• YOUR GOAL:
In the listing below, locate the line that contains "Task: Open the" and the line that contains "Screen dimensions: 559x314". Restate word for word those two lines and every line between them, and nothing else.

• PROVIDED MATERIAL:

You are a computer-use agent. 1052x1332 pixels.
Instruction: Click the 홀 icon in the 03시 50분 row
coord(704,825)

--

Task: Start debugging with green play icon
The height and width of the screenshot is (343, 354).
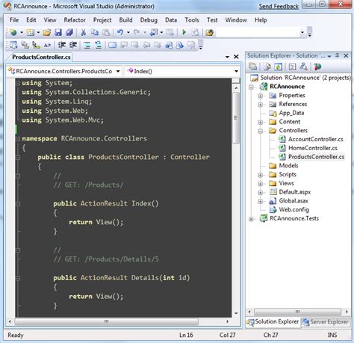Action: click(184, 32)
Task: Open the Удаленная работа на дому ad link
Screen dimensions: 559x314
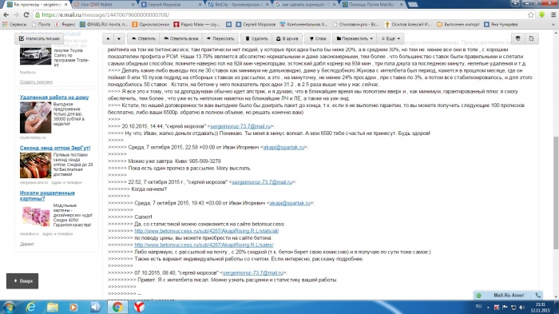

• WRITTEN ANSWER:
Task: Open the Удаленная работа на дому ad link
Screen dimensions: 559x314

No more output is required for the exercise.